**Task details**
Reproduce the data exactly. Omit no record.

──────── Extracted records

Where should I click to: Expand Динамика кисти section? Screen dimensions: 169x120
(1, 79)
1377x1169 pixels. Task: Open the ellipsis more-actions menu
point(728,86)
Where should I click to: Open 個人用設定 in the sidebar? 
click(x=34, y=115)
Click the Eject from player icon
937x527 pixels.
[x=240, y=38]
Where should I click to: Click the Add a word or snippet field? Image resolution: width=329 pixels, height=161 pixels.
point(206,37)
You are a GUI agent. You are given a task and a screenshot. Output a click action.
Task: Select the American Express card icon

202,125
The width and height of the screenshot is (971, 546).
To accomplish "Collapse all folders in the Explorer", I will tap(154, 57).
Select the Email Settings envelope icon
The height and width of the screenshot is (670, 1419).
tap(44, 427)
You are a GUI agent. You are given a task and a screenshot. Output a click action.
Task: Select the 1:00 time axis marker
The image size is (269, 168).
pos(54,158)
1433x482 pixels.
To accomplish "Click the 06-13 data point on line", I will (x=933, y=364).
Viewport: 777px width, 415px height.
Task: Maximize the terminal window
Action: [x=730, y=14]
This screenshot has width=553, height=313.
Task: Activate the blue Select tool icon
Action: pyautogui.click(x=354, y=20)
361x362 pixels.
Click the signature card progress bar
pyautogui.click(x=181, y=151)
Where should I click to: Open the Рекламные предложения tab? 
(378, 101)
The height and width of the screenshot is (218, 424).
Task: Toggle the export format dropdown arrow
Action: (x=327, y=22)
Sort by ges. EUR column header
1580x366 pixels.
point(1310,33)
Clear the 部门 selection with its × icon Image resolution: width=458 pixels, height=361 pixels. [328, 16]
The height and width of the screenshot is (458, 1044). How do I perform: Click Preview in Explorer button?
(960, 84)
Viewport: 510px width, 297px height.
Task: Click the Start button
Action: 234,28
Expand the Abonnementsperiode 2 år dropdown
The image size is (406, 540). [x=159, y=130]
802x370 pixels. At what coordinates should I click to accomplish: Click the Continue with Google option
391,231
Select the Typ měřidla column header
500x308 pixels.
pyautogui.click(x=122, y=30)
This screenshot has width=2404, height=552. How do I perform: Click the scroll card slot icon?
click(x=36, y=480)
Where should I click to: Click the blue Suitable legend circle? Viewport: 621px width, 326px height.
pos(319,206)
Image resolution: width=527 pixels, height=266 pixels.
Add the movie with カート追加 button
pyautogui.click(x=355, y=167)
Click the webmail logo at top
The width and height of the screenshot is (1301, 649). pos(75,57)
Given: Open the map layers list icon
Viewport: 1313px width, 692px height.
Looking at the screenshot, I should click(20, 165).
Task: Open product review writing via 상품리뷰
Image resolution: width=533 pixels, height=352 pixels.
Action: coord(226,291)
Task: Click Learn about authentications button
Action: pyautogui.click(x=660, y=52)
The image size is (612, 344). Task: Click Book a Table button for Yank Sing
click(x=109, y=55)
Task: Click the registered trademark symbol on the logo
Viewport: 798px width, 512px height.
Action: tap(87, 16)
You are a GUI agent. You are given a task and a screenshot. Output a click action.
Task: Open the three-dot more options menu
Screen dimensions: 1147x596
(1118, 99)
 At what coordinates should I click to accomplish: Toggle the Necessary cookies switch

────────────────

**Written solution**
Where should I click to: Expand Динамика кисти section? Screen dimensions: 169x120
(1, 79)
1377x1169 pixels. Task: Open the ellipsis more-actions menu
point(728,86)
Where should I click to: Open 個人用設定 in the sidebar? 
click(x=34, y=115)
Click the Eject from player icon
937x527 pixels.
[x=240, y=38]
Where should I click to: Click the Add a word or snippet field? Image resolution: width=329 pixels, height=161 pixels.
point(206,37)
You are a GUI agent. You are given a task and a screenshot. Output a click action.
Task: Select the American Express card icon

202,125
The width and height of the screenshot is (971, 546).
To accomplish "Collapse all folders in the Explorer", I will tap(154, 57).
Select the Email Settings envelope icon
The height and width of the screenshot is (670, 1419).
tap(44, 427)
You are a GUI agent. You are given a task and a screenshot. Output a click action.
Task: Select the 1:00 time axis marker
The image size is (269, 168).
pos(54,158)
1433x482 pixels.
To accomplish "Click the 06-13 data point on line", I will (x=933, y=364).
Viewport: 777px width, 415px height.
Task: Maximize the terminal window
Action: [x=730, y=14]
This screenshot has width=553, height=313.
Task: Activate the blue Select tool icon
Action: pyautogui.click(x=354, y=20)
361x362 pixels.
Click the signature card progress bar
pyautogui.click(x=181, y=151)
Where should I click to: Open the Рекламные предложения tab? 
(378, 101)
The height and width of the screenshot is (218, 424).
Task: Toggle the export format dropdown arrow
Action: (x=327, y=22)
Sort by ges. EUR column header
1580x366 pixels.
point(1310,33)
Clear the 部门 selection with its × icon Image resolution: width=458 pixels, height=361 pixels. [328, 16]
The height and width of the screenshot is (458, 1044). How do I perform: Click Preview in Explorer button?
(960, 84)
Viewport: 510px width, 297px height.
Task: Click the Start button
Action: 234,28
Expand the Abonnementsperiode 2 år dropdown
The image size is (406, 540). [x=159, y=130]
802x370 pixels. At what coordinates should I click to accomplish: Click the Continue with Google option
391,231
Select the Typ měřidla column header
500x308 pixels.
pyautogui.click(x=122, y=30)
This screenshot has width=2404, height=552. How do I perform: Click the scroll card slot icon?
click(x=36, y=480)
Where should I click to: Click the blue Suitable legend circle? Viewport: 621px width, 326px height.
pos(319,206)
Image resolution: width=527 pixels, height=266 pixels.
Add the movie with カート追加 button
pyautogui.click(x=355, y=167)
Click the webmail logo at top
The width and height of the screenshot is (1301, 649). pos(75,57)
Given: Open the map layers list icon
Viewport: 1313px width, 692px height.
Looking at the screenshot, I should click(20, 165).
Task: Open product review writing via 상품리뷰
Image resolution: width=533 pixels, height=352 pixels.
Action: coord(226,291)
Task: Click Learn about authentications button
Action: pyautogui.click(x=660, y=52)
The image size is (612, 344). Task: Click Book a Table button for Yank Sing
click(x=109, y=55)
Task: Click the registered trademark symbol on the logo
Viewport: 798px width, 512px height.
Action: tap(87, 16)
You are a GUI agent. You are given a task and a screenshot. Output a click action.
Task: Open the three-dot more options menu
Screen dimensions: 1147x596
(1118, 99)
 At what coordinates should I click to accomplish: Toggle the Necessary cookies switch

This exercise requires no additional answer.